Skip the pictures and restate, word for word, the lines from the one containing "Click the S-N.A description cell" to the end of the data below.

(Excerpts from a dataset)
------------------------

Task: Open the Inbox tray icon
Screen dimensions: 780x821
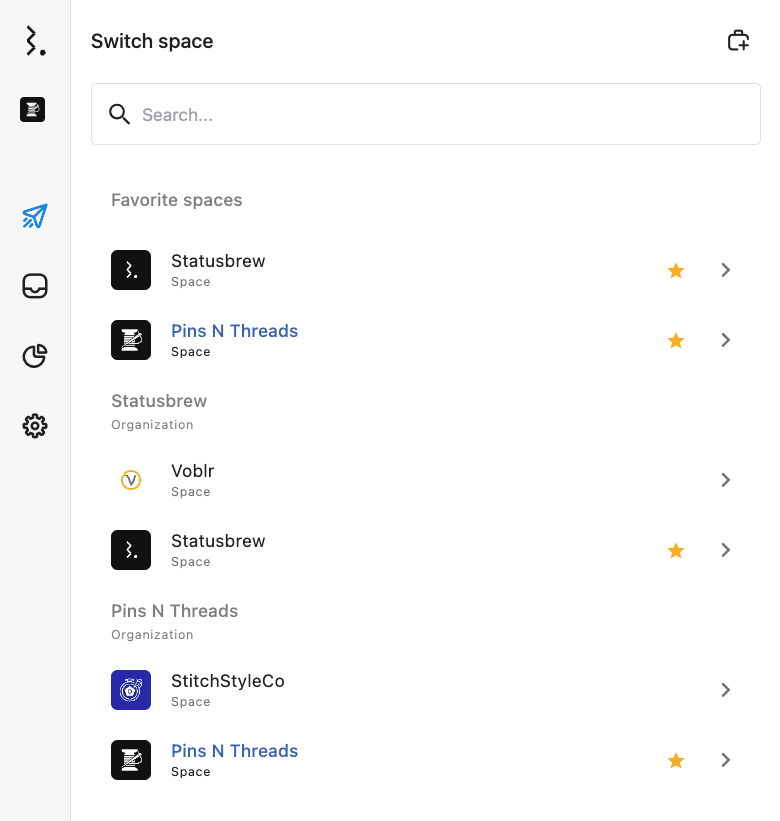Action: tap(35, 287)
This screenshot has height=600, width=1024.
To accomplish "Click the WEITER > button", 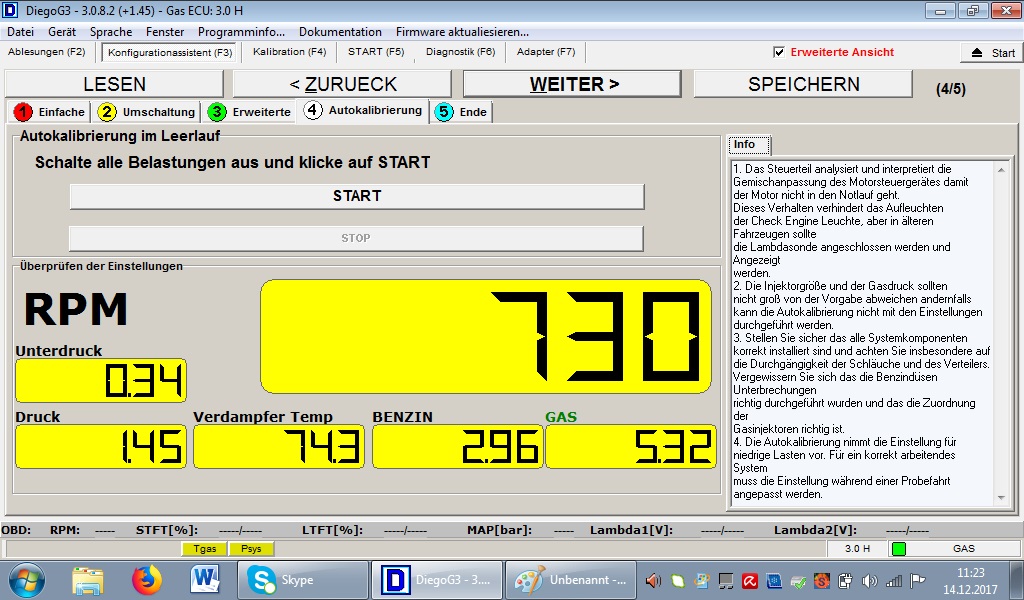I will [x=574, y=84].
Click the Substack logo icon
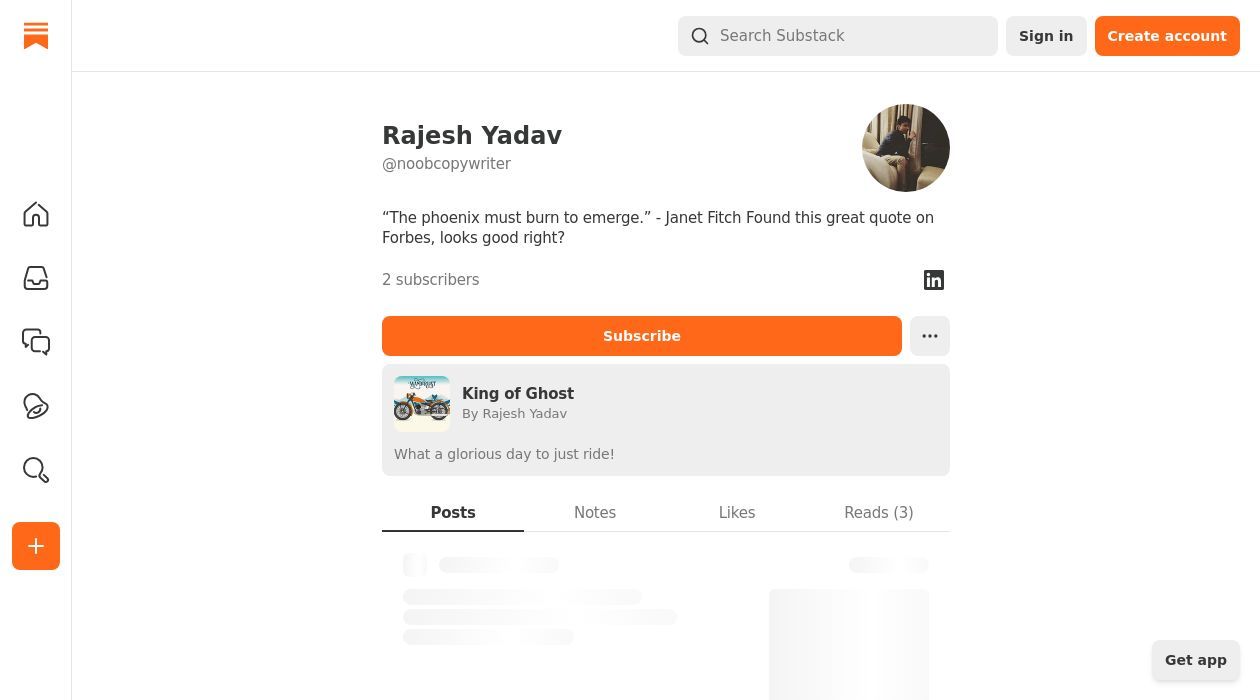 [36, 35]

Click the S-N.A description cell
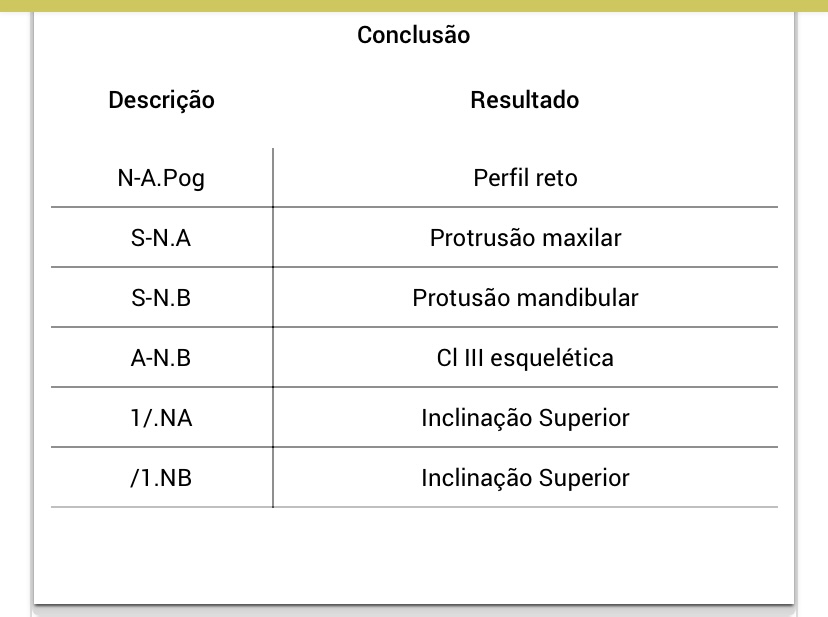pos(161,239)
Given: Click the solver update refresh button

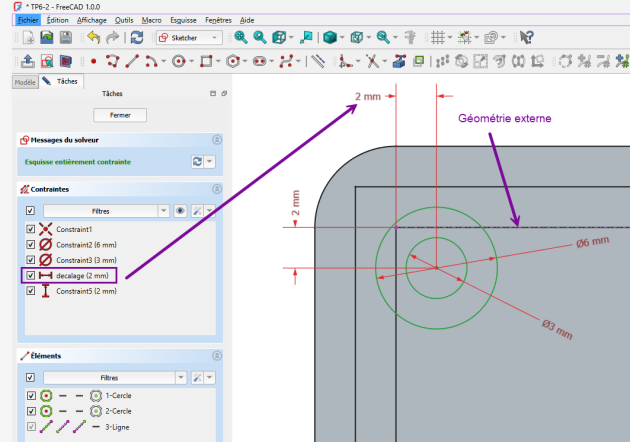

------------------------

Completed task:
Click the S-N.A description cell
pos(161,239)
Given: Click the solver update refresh button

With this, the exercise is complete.